L’enquête pénale révèle aussi à quel point la bureaucratie semble l’emporter sur le bon sens et l’efficacité. L’ancien fonctionnaire chargé de superviser la sécurité dans tous les centres de Suisse romande explique avoir beaucoup insisté pour créer davantage de cellules de rétention à l’intérieur des bâtiments plutôt que ces « containers de merde » selon sa propre expression dans un procès-verbal d’audition. Mais, à Berne, sa hiérarchie a fait la sourde oreille: « On m’a toujours répondu qu’il n’y avait pas de place et que cela coûtait trop ».
Deux mois après l’incident, en avril 2021, le recours aux containers a finalement été abandonné, sur ordre du SEM. Ni Protectas, ni Securitas n’ont accepté de commenter ce cas précis. Du côté du groupe ORS, pas non plus de commentaire sur une enquête pénale en cours. Mais Claude Gumy, directeur adjoint pour la Suisse, reconnaît que le mandat crucial de l’accès aux soins a dû être rediscuté: « Le personnel infirmier a été effectivement augmenté ces derniers temps. L’attribution en personnel est décidée par le mandant. Nous assurons les permanences qui nous sont données, mais nous ne sommes pas un hôpital. Vraiment, notre rôle, c’est aussi de faire le lien avec l’extérieur ».
C’est un des enseignements de ce cas et d’autres problèmes liés à l’état de santé psychique souvent préoccupant des requérants d’asile: le budget d’exploitation des centres d’asile – 215 millions en 2021 – prévoit peu ou trop peu de moyens sanitaires déployés à l’intérieur même des centres d’asile.
Des employés eux aussi victimes du système
La priorité est clairement donnée aux aspects sécuritaires et au respect du règlement, comme le confie cet ancien employé ORS: « Il s’agit un peu de centres de rétention apparentés à des prisons. L’aspect humain, ce qu’on pouvait apporter à ces personnes, ce n’était pas réellement quelque chose de très important ».

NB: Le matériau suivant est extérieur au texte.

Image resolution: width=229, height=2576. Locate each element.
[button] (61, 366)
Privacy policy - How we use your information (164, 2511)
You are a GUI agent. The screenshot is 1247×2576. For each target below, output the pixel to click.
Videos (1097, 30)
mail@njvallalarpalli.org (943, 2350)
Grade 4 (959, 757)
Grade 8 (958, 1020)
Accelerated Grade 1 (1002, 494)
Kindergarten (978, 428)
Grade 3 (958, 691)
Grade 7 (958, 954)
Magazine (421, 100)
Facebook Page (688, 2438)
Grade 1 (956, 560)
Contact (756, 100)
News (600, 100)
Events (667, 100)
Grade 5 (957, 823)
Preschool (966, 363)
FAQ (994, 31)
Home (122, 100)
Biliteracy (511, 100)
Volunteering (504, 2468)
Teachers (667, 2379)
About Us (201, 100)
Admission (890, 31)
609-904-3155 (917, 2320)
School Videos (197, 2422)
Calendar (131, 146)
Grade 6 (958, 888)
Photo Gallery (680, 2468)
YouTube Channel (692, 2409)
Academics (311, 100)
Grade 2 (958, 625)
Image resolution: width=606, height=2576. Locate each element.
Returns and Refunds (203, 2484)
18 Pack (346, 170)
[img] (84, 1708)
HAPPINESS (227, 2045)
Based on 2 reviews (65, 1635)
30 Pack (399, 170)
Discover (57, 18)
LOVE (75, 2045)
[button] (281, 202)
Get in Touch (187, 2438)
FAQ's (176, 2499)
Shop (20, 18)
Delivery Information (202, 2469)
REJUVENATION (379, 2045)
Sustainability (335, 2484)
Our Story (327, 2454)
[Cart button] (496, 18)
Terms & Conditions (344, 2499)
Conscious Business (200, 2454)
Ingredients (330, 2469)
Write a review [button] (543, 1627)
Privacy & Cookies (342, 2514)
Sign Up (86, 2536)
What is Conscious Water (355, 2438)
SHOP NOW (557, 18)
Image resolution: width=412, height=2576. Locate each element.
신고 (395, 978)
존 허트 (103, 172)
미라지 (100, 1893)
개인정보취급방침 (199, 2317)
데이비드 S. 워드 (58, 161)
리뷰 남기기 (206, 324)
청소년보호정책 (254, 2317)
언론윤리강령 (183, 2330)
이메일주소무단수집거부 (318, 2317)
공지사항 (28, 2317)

Les employés de sécurité que nous avons pu interroger se plaignent aussi de leurs conditions de travail. Un bas niveau de salaire (environ 26 francs de l’heure, vacances comprises) et de formation (20 heures de base) est perçu comme source de dérapages dans le contexte spécialement délicat et explosif des centres d’asile. « Ce métier est beaucoup trop contraignant, pénible, dévalorisant et même dangereux physiquement », confie un agent qui a donné sa démission. Un autre ajoute : « Honnêtement, ça ne vaut rien la formation supplémentaire de deux jours qu’on reçoit pour les contrats SEM. C’est surtout axé sur les premiers secours, on a un petit peu de droit… Le grand problème, c’est que les meilleurs agents ne veulent pas travailler ici, parce qu’on ne gagne rien de plus en termes de salaire ».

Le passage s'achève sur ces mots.